Herr Dschemiljow, wie ist die Lage der Krimtataren derzeit auf der Halbinsel vom Exil aus betrachtet?

Mustafa Dschemiljow: Die Situation ist vergleichbar mit der Sowjetunion damals, mit dem Kommunismus. Alle Menschen stehen unter Kontrolle. In der Regel sprechen die Leute nicht über politische Themen, sie fürchten sich. Alle werden abgehört. Doch für diejenigen, die hinfahren, wird wie zu Sowjetzeiten ein schönes Programm organisiert.

Was heißt das konkret?

Dschemiljow: Wenn man auf der Straße Passanten danach fragt, wie es jetzt im Vergleich zu früher ist, werden die Leute erzählen, wie gut es jetzt geworden ist. Wer etwas anderes sagt, hat noch am gleichen Tag ein Gespräch mit dem Inlandsgeheimdienst FSB.

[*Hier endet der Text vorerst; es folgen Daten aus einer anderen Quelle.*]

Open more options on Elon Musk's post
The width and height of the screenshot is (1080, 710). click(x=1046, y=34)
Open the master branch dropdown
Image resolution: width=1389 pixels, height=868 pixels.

Der russische Präsident Wladimir Putin rief sie damals an. . .

Dschemiljow: Das war am 12. März 2014, vier Tage vor dem Referendum. Als ich ihm sagte, dass niemand die Annexion anerkennen wird, sagte er: „Warten Sie ab, was das Volk sagen wird.“ Einige Wochen später wurde mir die Einreise auf die Krim und das Territorium Russlands verboten, denn sofort nach dem Gespräch mit Putin flog ich nach Brüssel ins Nato-Hauptquartier und danach zur Sitzung des UN-Sicherheitsrats.

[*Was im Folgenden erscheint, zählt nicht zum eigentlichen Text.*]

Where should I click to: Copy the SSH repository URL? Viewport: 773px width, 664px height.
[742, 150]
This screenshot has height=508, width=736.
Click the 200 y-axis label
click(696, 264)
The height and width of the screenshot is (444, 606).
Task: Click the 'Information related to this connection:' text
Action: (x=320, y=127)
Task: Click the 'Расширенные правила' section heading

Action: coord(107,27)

Was erwarten Sie vom ukrainischen Präsidenten Wolodymyr Selenskyj? Er hat immer wieder die Rückgabe der Krim gefordert.

Dschemiljow: Wir erwarten von ihm, dass der harte Kurs in Richtung eines EU- und Nato-Beitritts der Ukraine unverändert bleibt. In diesen Fragen drückt er sich hinreichend klar aus. Doch Worte sind das eine – und Taten etwas anderes. Wir fürchten, dass die Krim zu einem eingefrorenen Konflikt wird. Das wäre am schlimmsten.

Was kann getan werden, um das zu verhindern?

Dschemiljow: Wir hoffen auf die Weltgemeinschaft. Der Westen kann zum Beispiel für mehrere Monate den Kauf von russischem Gas und Öl stoppen oder das Land vom SWIFT-Bankensystem abtrennen. Dann ist der russische Staat am Ende.